Waldemar Kita prêt à quitter le FC Nantes ?


Vendredi 30 Janvier 2026 15:05 - écrit par



« Dernière saison » ou nouvelle pirouette médiatique de Waldemar Kita au FC Nantes ? La question agite une nouvelle fois la Jonelière, après une intervention interne du président devant ses salariés.

Mardi, le patron nantais a confié en réunion qu’il vivait « peut-être une de [ses] dernières saisons à la tête du FC Nantes », dans des propos rapportés par RMC Sport. Un aveu lourd de sens dans un club où la défiance envers l’actionnaire est profonde, sur fond de résultats sportifs irréguliers et de contestation récurrente des tribunes. Mais ces déclarations s’inscrivent aussi dans un historique de signaux ambigus : Waldemar Kita s’est déjà dit ouvert à une vente, tout en repoussant des offres plus ou moins sérieuses.

Kita contesté chez les Canaris

Propriétaire du FC Nantes depuis 2007, Waldemar Kita a accompagné le retour du club en Ligue 1 en 2013, sans jamais retrouver durablement le lustre de l’ère « jeu à la nantaise ». Sa gouvernance reste marquée par des changements fréquents d’entraîneurs, des relations tendues avec une partie de la presse et un climat conflictuel avec les supporters. Sur le plan économique, le club dépend fortement de lui : il a récemment dû réinjecter environ 45 M€ pour combler les pertes d’un exercice 2025 déficitaire, avec un endettement proche de 63 M€ et une masse salariale explosive.

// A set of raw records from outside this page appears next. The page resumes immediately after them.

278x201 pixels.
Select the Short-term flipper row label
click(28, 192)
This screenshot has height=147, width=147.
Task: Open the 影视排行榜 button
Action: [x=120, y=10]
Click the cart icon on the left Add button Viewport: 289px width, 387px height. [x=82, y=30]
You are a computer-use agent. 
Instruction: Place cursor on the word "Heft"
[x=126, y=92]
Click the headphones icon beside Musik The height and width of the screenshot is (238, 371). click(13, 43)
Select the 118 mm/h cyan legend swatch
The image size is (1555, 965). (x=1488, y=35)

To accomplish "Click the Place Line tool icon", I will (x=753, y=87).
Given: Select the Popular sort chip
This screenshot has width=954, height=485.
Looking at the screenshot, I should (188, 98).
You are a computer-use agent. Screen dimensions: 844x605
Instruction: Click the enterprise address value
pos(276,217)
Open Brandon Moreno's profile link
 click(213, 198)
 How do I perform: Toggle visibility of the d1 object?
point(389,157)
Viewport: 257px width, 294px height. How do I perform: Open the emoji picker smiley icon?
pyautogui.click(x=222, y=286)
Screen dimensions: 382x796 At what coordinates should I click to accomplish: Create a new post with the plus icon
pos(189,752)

Une vente du FC Nantes écartée ?

L’hypothèse d’un départ de Kita pose une question centrale : à quelles conditions ? Evoque t'il une vente du club ? Pas forcément. Waldemar envisagerait surtout de passer totalement la main, plutôt que de vendre le club. Car oui, avec l'argent injecté dans le club ces dernières années, il faudrait une offre bien au delà des 150 millions d'euros pour convaincre l'homme d'affaires franco-polonais.

Passer la main, oui, mais à qui ? Son fil Franck Kita ? Ca serait la suite logique, mais qui est loin de ravir les supporters nantais, qui espèrent une chose : un départ définitif des Kita.